Côté cadre juridique, rappelons que Bitcoin lui-même n’est pas régulé, mais que les prestataires de services sur actifs numériques le sont : depuis le 1er juillet 2026, le régime transitoire PSAN français a laissé place à l’agrément CASP complet sous MiCA, et l’AMF a rappelé que les acteurs non conformes doivent organiser une sortie ordonnée du marché. Choisir une plateforme agréée n’améliore pas le rendement, mais réduit un risque bien réel de contrepartie.

Foire aux questions

Quand aura lieu le prochain halving de Bitcoin ?

Le cinquième halving surviendra au bloc 1 050 000, estimé aux alentours du 13 avril 2028 selon le compteur de CoinGecko. La date exacte dépend de la vitesse de production des blocs et peut dériver de quelques jours. La récompense passera de 3,125 à 1,5625 BTC par bloc.

Le halving fait-il vraiment monter le prix de Bitcoin ?

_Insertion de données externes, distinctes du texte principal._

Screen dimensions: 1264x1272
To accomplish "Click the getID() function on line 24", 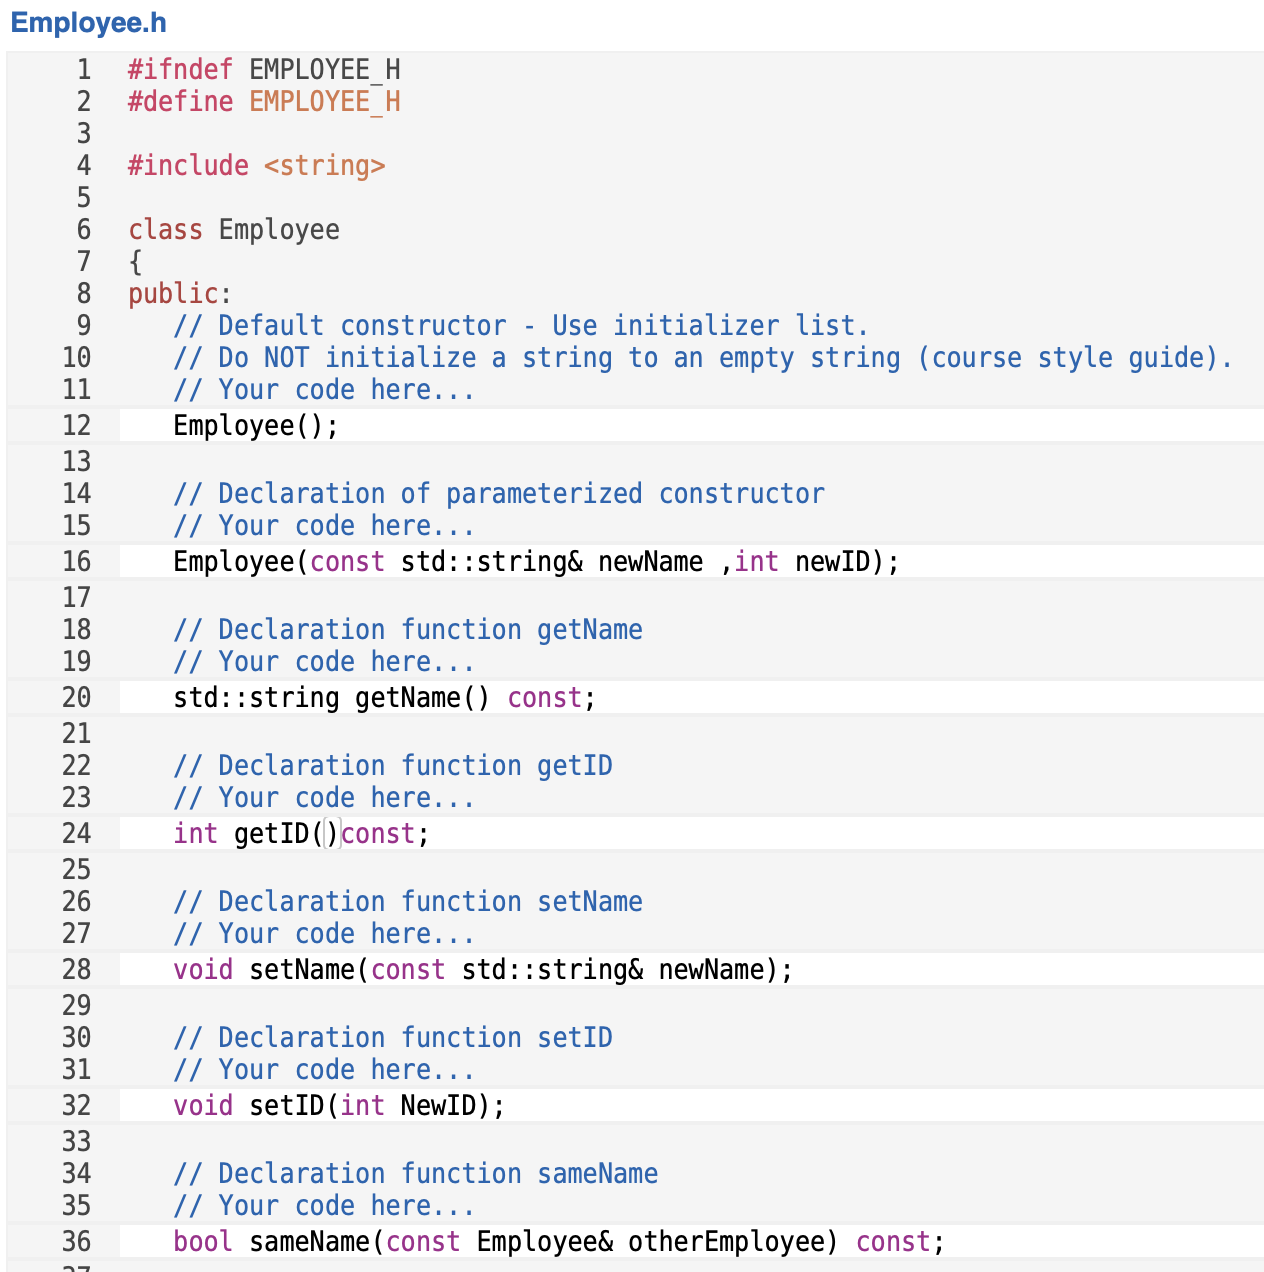I will 300,833.
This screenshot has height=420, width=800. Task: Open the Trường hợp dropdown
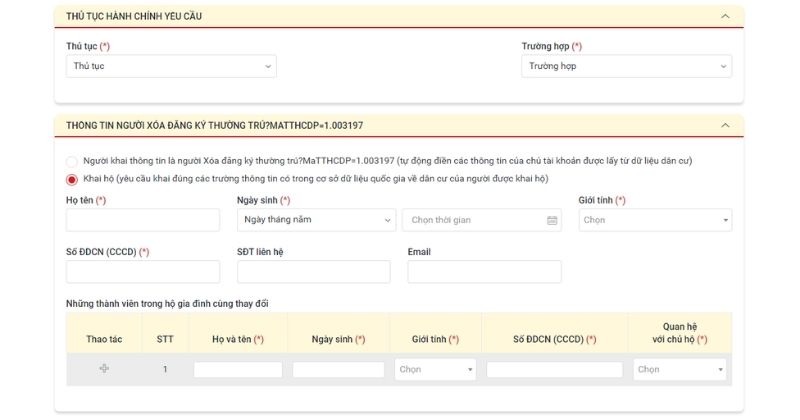(x=626, y=66)
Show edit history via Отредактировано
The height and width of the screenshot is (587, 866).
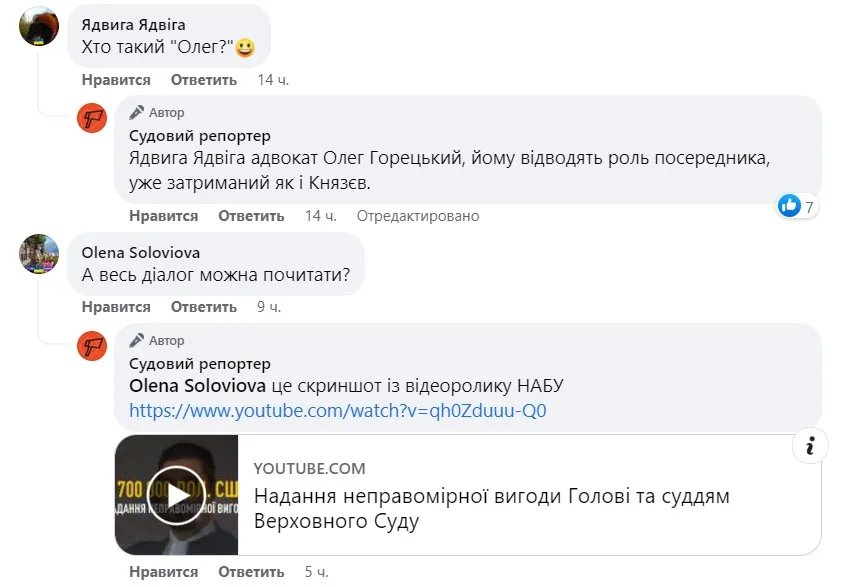pyautogui.click(x=418, y=216)
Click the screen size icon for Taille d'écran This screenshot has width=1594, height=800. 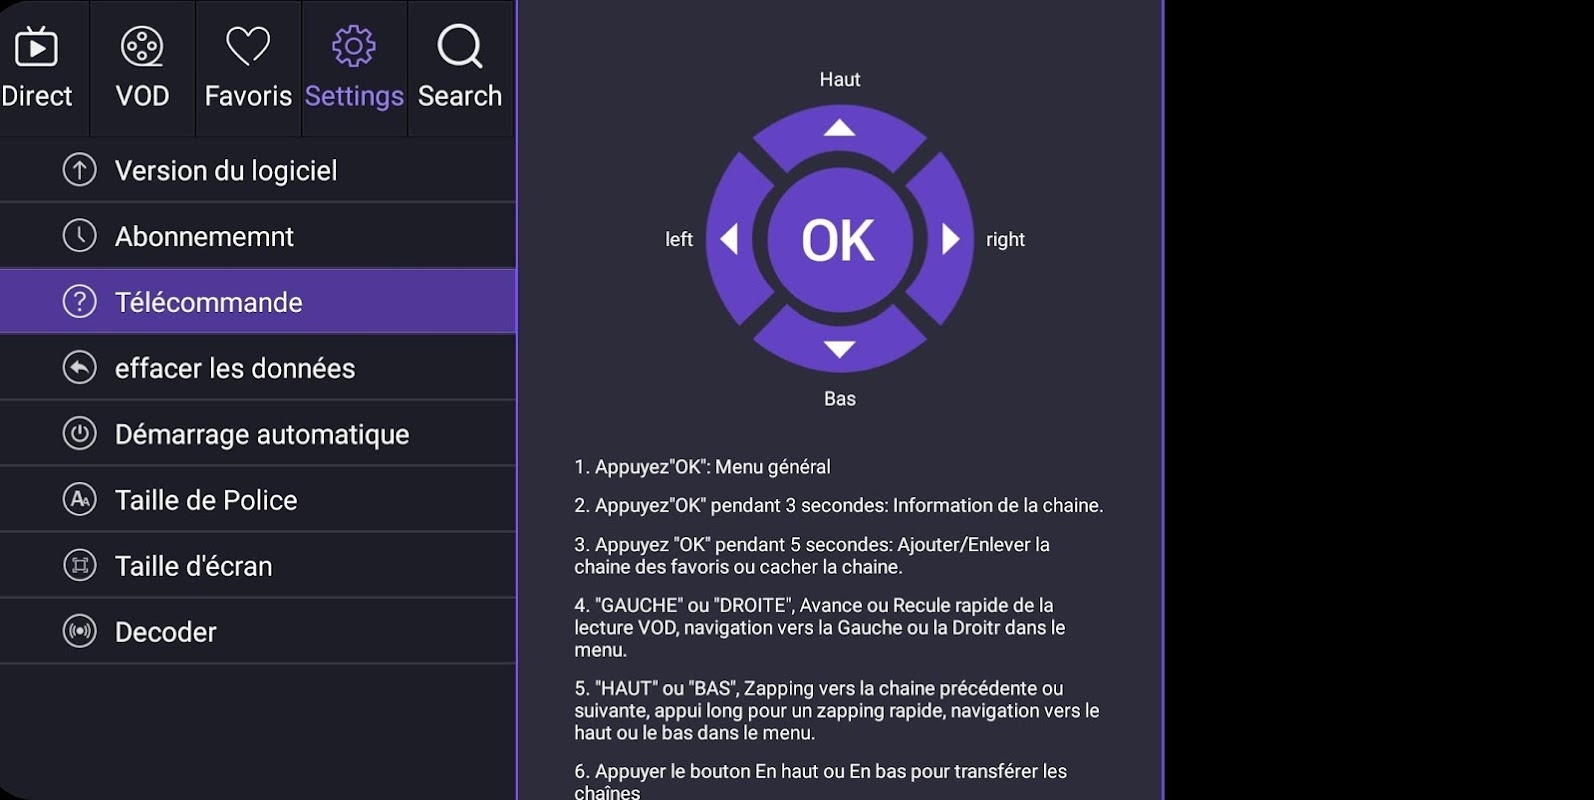(x=80, y=566)
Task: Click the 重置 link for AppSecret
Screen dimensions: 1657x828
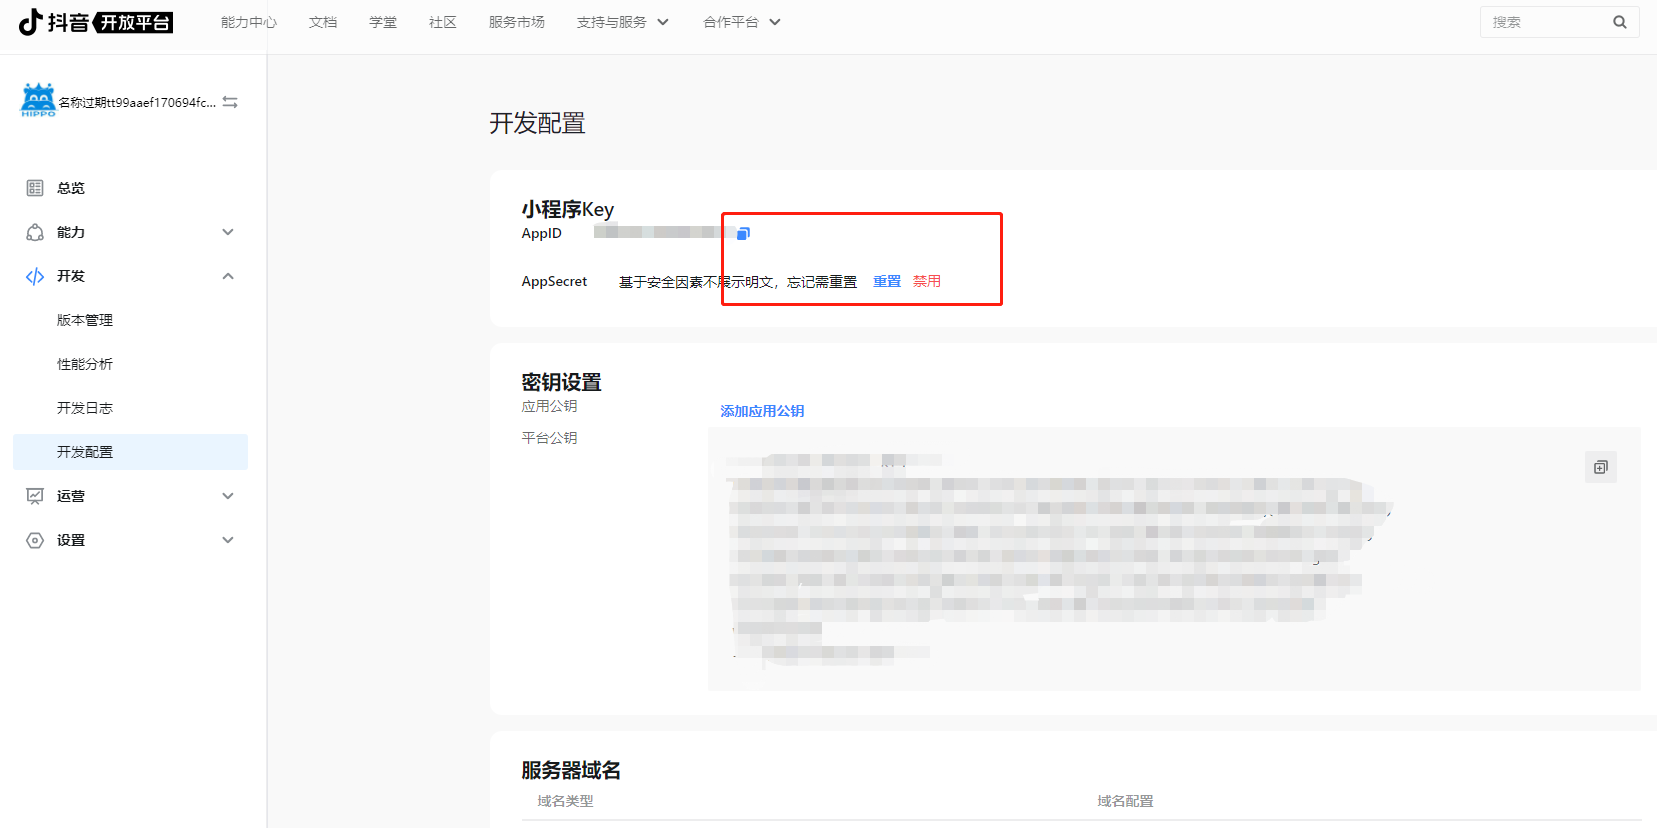Action: pos(886,282)
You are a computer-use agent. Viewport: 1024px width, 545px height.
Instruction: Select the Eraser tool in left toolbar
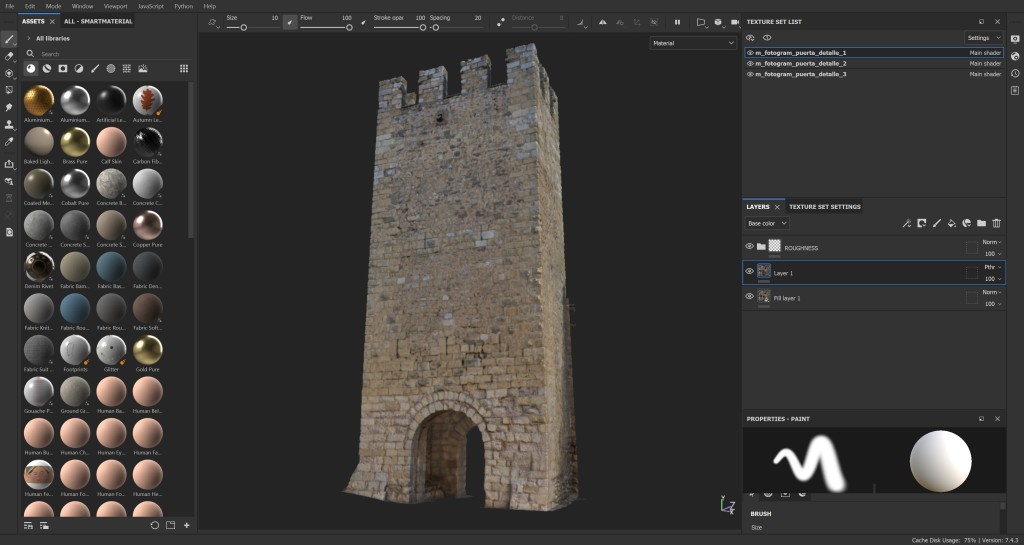point(9,56)
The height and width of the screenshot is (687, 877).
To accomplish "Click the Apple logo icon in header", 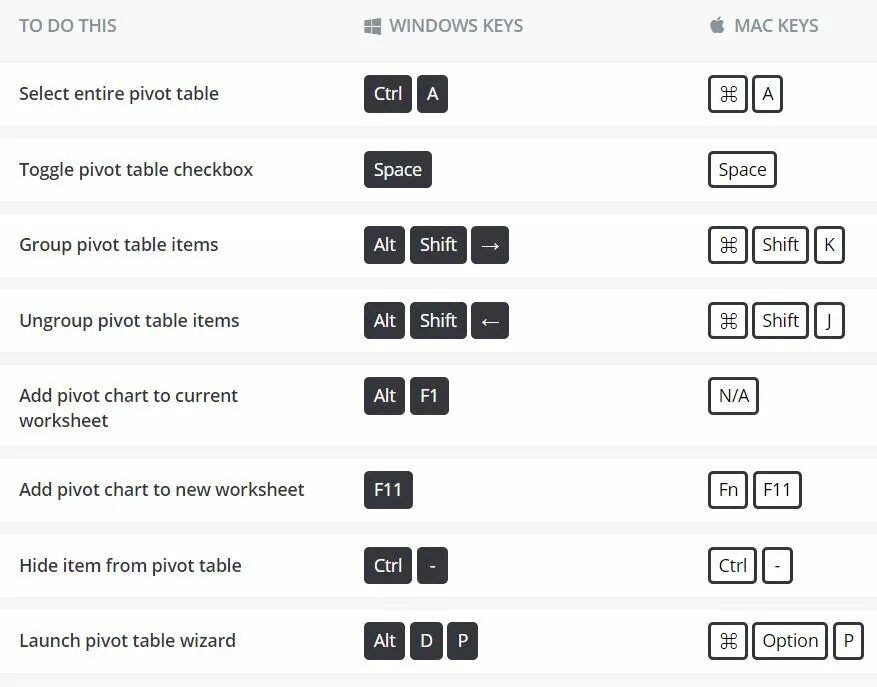I will [717, 25].
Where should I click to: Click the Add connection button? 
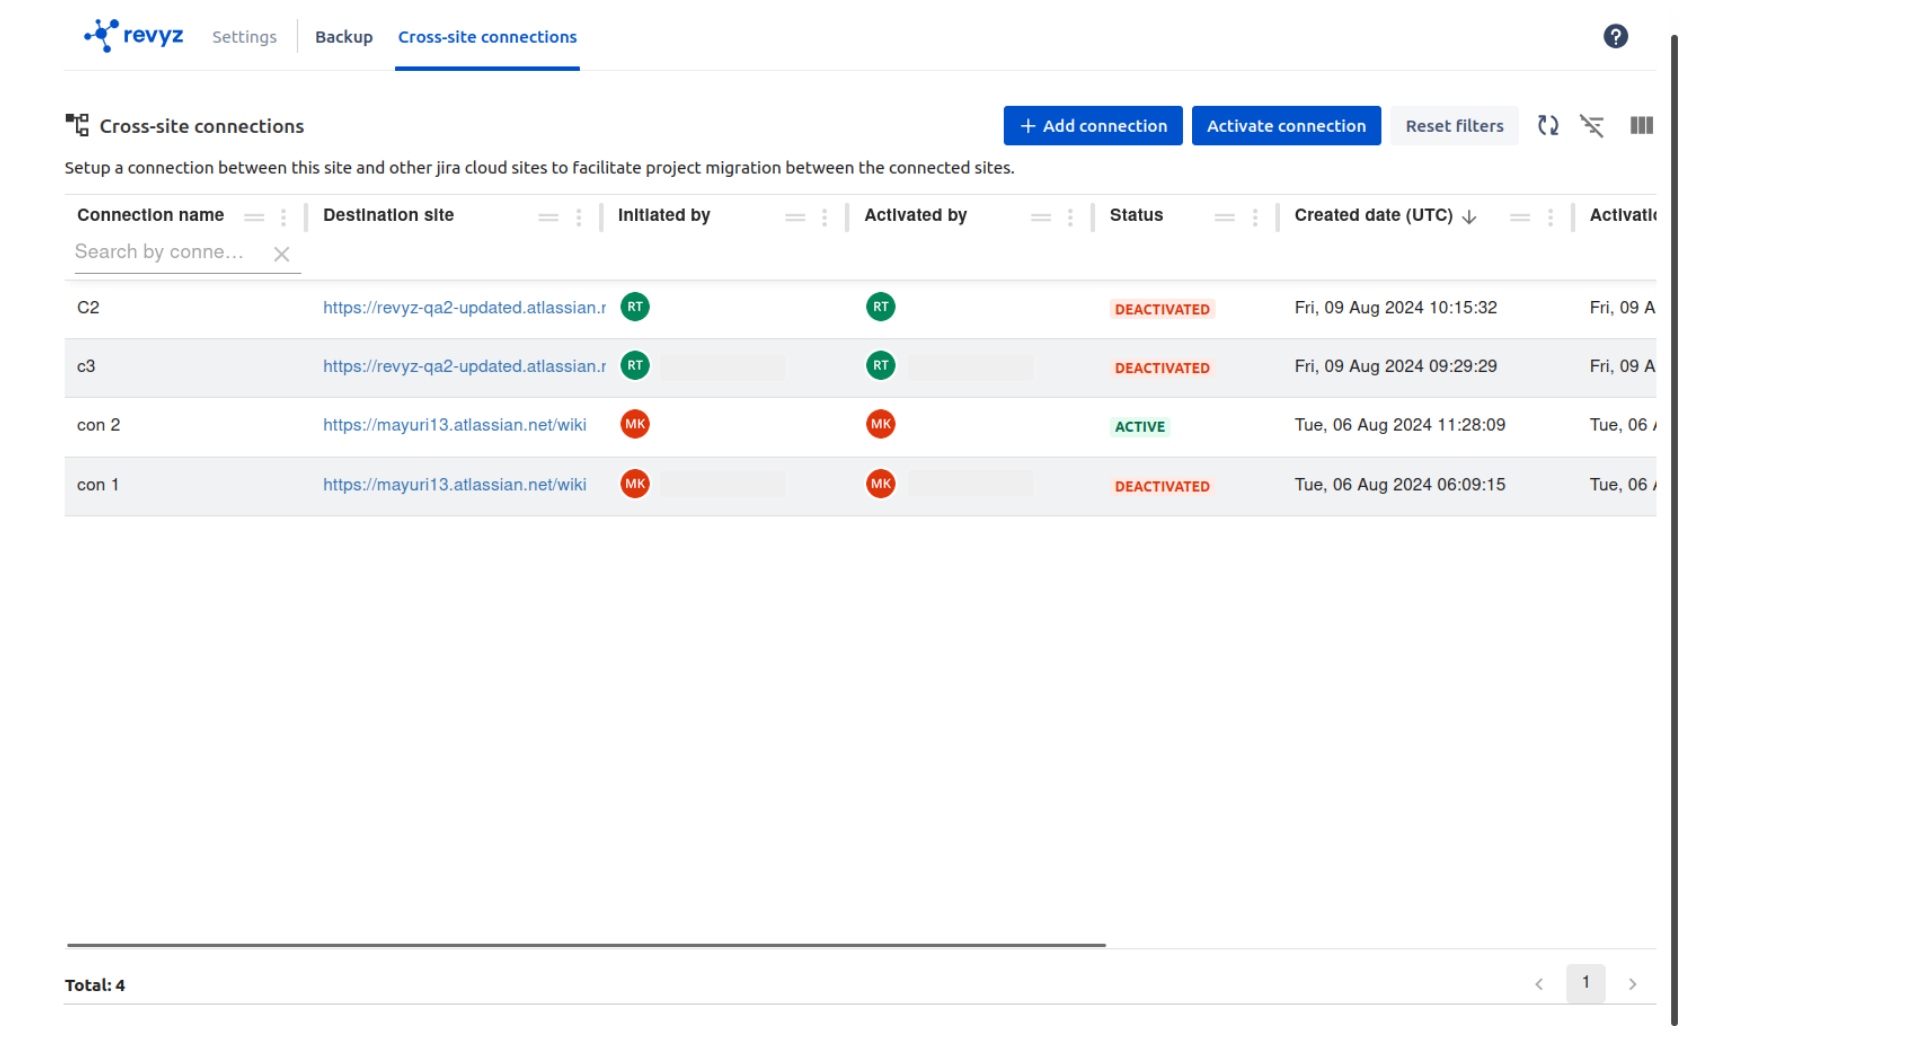[x=1092, y=126]
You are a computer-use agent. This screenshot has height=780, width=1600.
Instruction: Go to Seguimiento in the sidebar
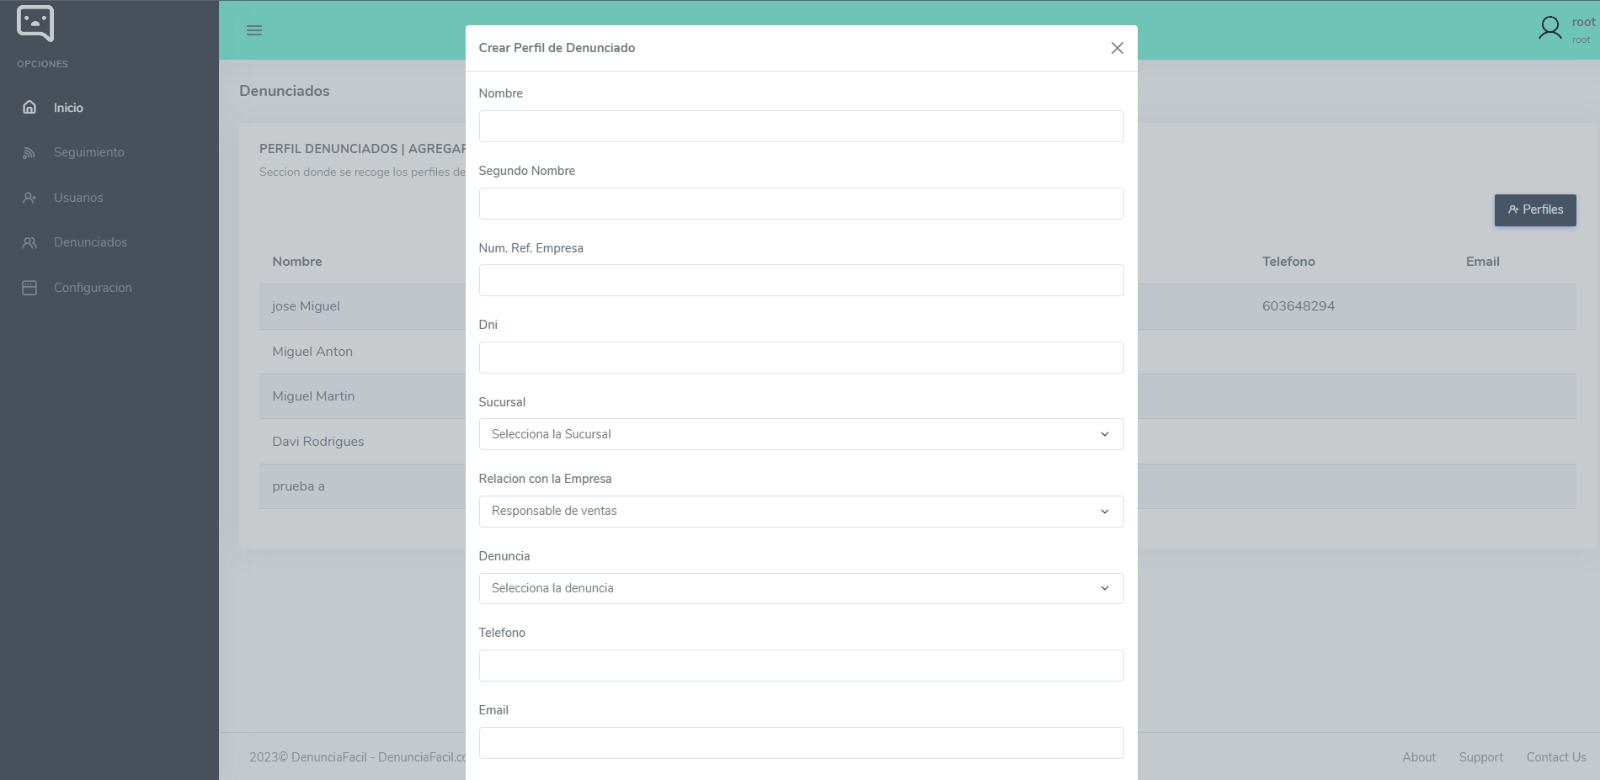pos(89,153)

Historiquement, chaque halving a précédé un sommet, mais l’échantillon est minuscule (quatre cas) et les gains diminuent fortement à chaque cycle : environ 95x, 30x, 8x puis 2x. En 2026, de nombreux analystes estiment que la politique de la Fed et les flux institutionnels pèsent davantage sur le prix que le choc d’offre du halving.

Qu’est-ce que le cycle de quatre ans de Bitcoin ?

C’est l’idée qu’un halving tous les 210 000 blocs (environ quatre ans) rythme des phases de hausse puis de correction. Le schéma a tenu sur quatre cycles, mais des voix comme celle de Matt Hougan, chez Bitwise, soutiennent qu’il est désormais rompu par la maturation institutionnelle.

Le modèle stock-to-flow est-il fiable ?

Non. Le S2F a manqué ses cibles de plusieurs ordres de grandeur, notamment en 2022, et sa construction statistique est largement critiquée. Il ne doit pas être utilisé comme une prévision de prix ; l’AMF exige d’ailleurs une communication « correcte, claire et non trompeuse » sur les actifs numériques.

Combien reste-t-il de bitcoins à créer ?

Environ 20,08 millions de BTC sur 21 millions circulent déjà, soit près de 95,6 %. Le solde sera émis très lentement, en quantités divisées par deux à chaque halving, jusqu’aux environs de 2140, année où la récompense de bloc atteindra zéro.

Par Priya Reddy, correspondante marchés et prévisions de HOGE Wire. Cet article est fourni à titre informatif et ne constitue pas un conseil en investissement.